[Data records]
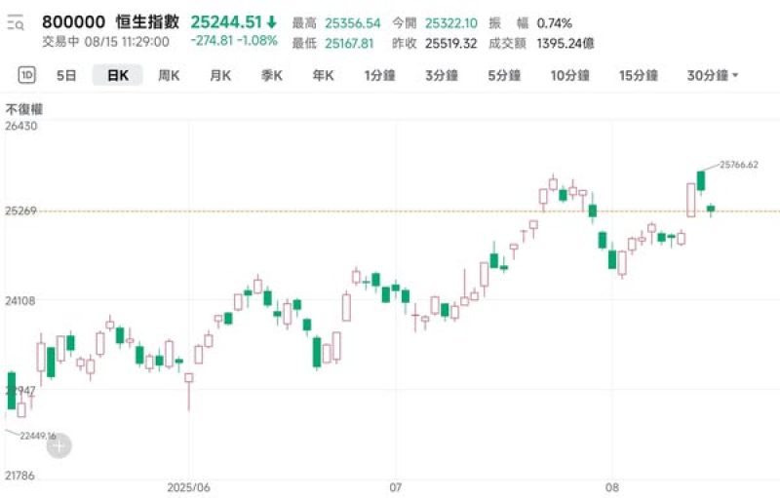This screenshot has width=780, height=498.
Task: Click the 恒生指數 index name
Action: pos(147,22)
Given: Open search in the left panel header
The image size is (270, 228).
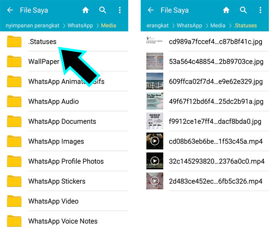Looking at the screenshot, I should coord(103,10).
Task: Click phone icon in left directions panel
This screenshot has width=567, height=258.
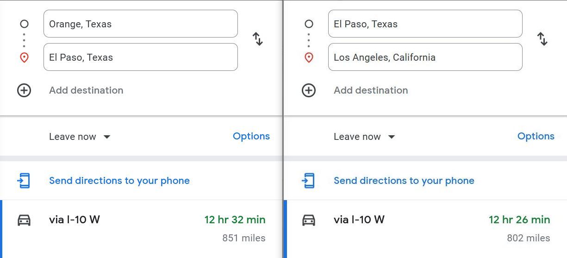Action: (x=24, y=181)
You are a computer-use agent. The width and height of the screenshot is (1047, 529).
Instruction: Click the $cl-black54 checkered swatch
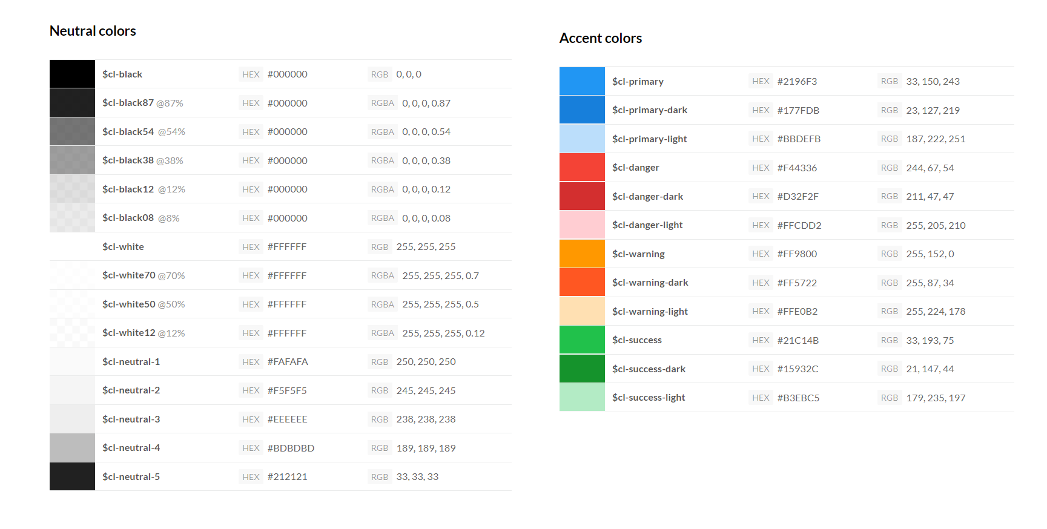tap(72, 131)
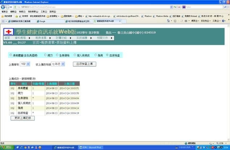Select the 視力 radio option
The height and width of the screenshot is (150, 230).
pos(45,55)
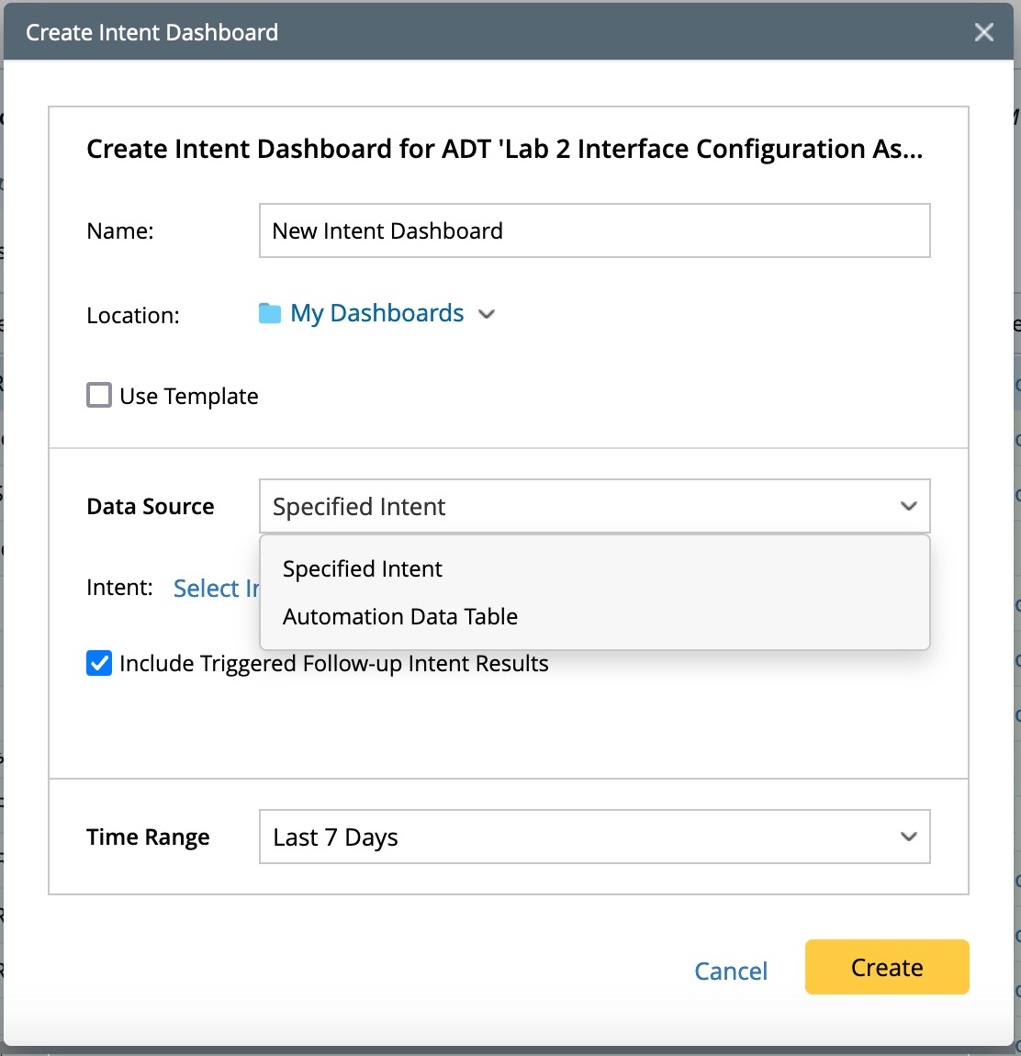The height and width of the screenshot is (1056, 1021).
Task: Click the Create Intent Dashboard title bar
Action: pos(459,33)
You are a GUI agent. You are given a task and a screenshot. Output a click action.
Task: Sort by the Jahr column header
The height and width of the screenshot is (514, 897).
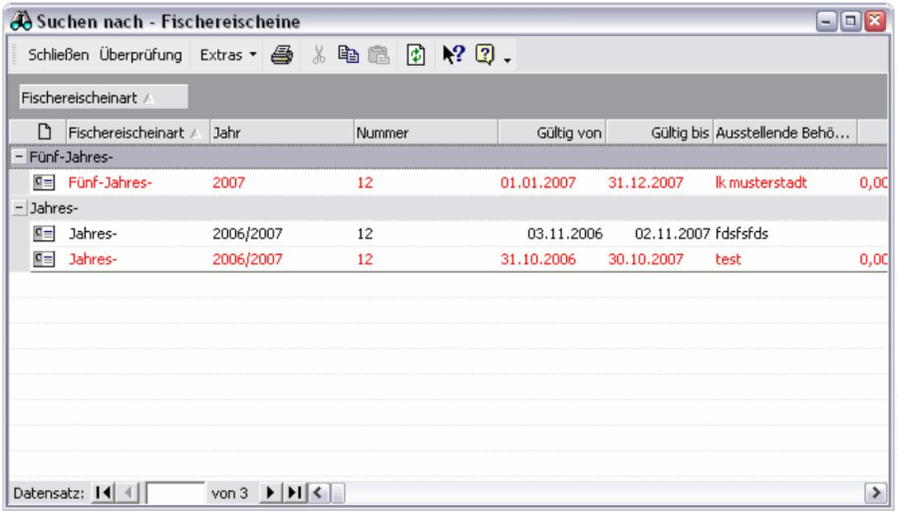pos(280,132)
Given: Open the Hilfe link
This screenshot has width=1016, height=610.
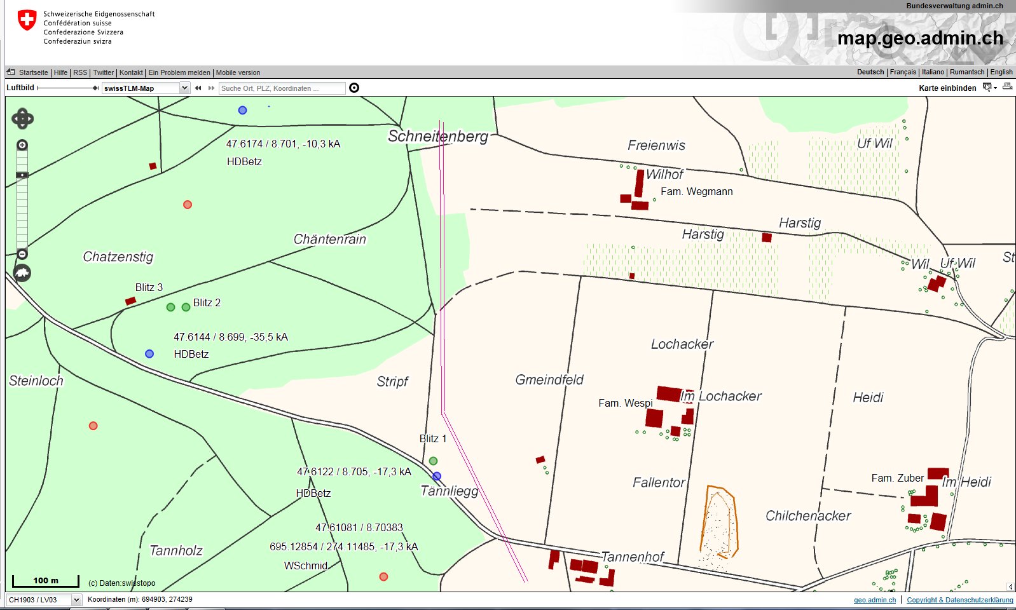Looking at the screenshot, I should [x=60, y=73].
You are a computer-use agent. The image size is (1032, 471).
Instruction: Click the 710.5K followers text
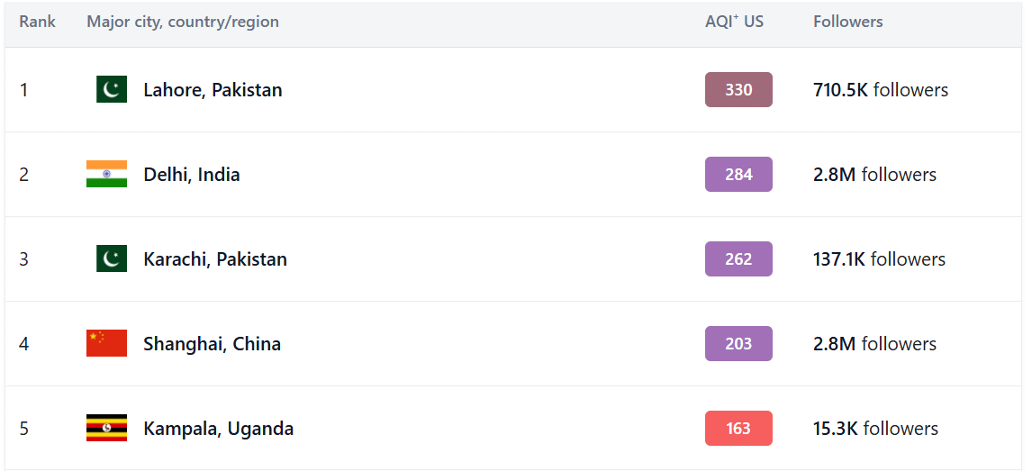[881, 89]
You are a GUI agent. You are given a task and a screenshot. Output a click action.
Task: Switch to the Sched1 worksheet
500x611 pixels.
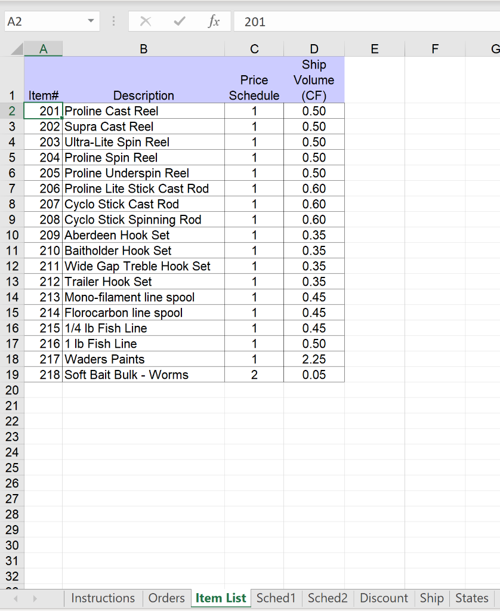pos(276,598)
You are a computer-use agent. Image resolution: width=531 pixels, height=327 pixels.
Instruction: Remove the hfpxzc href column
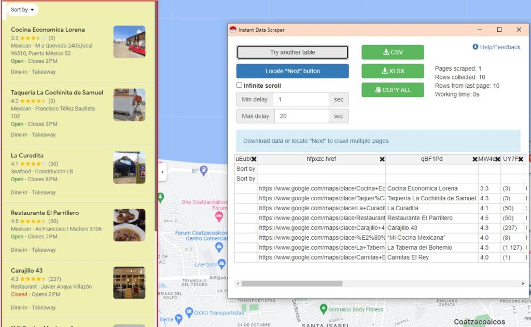(382, 159)
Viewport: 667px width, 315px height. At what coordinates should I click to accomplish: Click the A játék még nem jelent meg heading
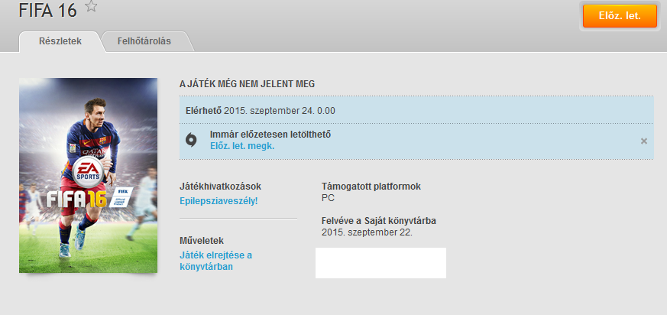(247, 83)
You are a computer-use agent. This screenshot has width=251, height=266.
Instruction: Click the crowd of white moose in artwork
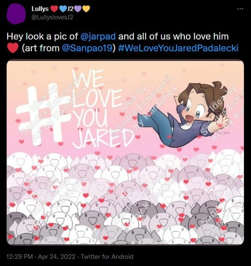125,198
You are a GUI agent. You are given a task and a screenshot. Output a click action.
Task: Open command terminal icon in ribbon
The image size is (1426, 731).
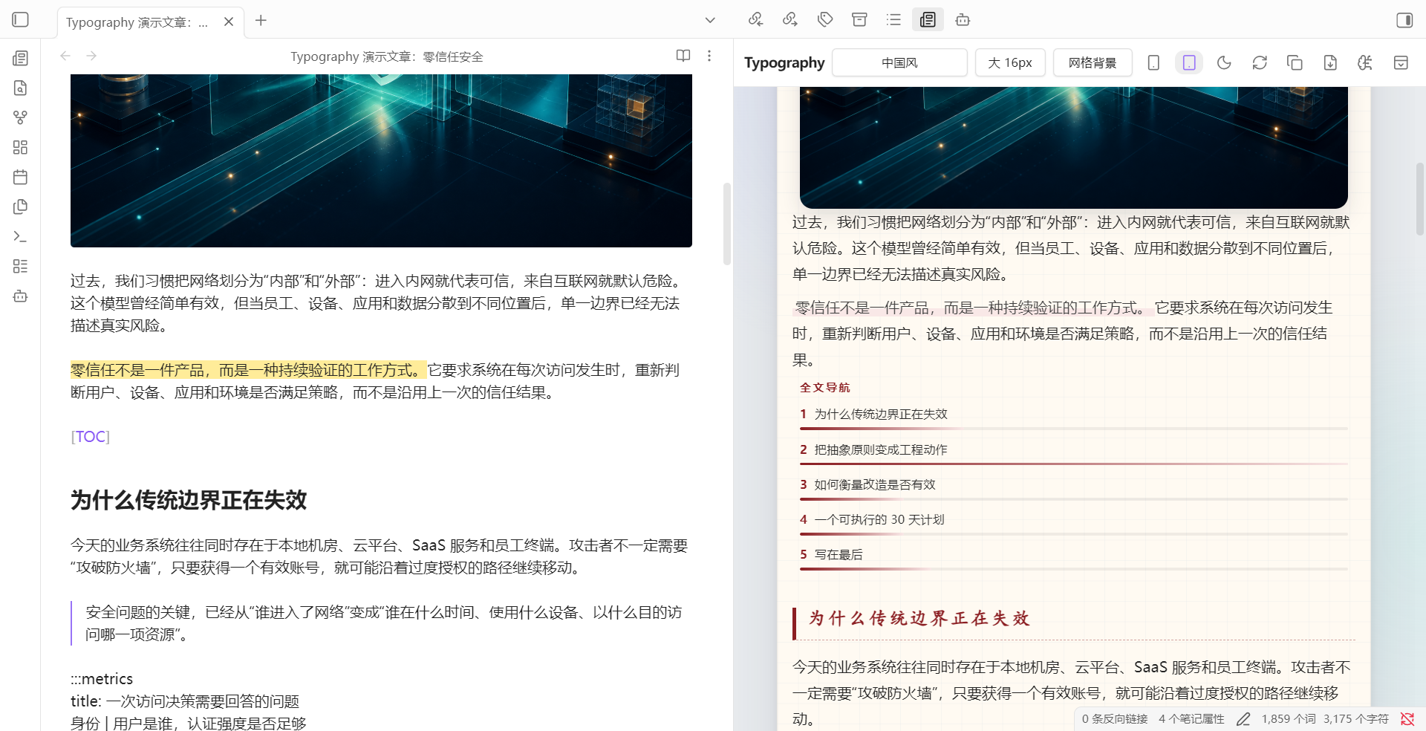pyautogui.click(x=20, y=236)
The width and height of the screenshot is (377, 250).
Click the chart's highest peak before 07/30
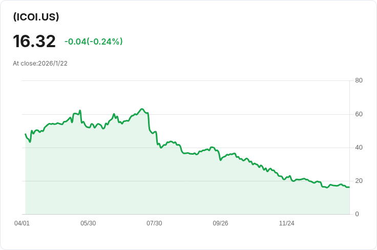coord(142,109)
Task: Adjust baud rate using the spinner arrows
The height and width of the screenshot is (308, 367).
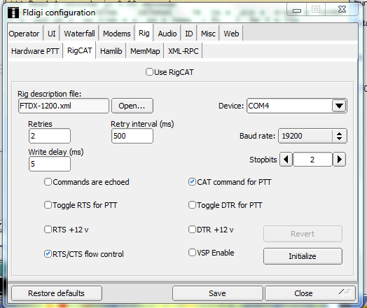Action: click(340, 136)
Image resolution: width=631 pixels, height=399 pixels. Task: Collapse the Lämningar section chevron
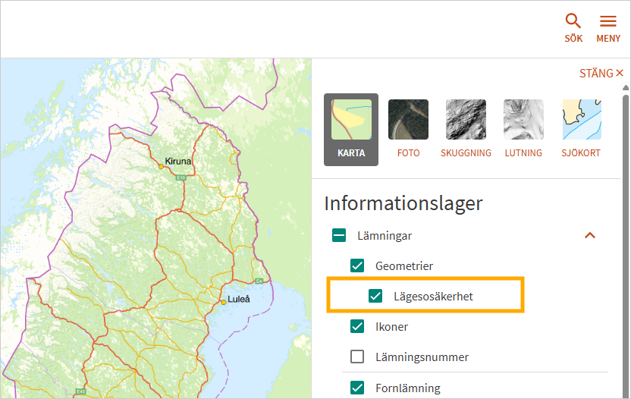coord(590,236)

[Task statement] From the line with "The height and width of the screenshot is (308, 367)." to the last line of the material, both inclusive, set down every line exactly and nothing else; omit pictures.

[Response to this task]
The height and width of the screenshot is (308, 367).
Action: click(340, 136)
Image resolution: width=631 pixels, height=399 pixels. Task: Collapse the Lämningar section chevron
coord(590,236)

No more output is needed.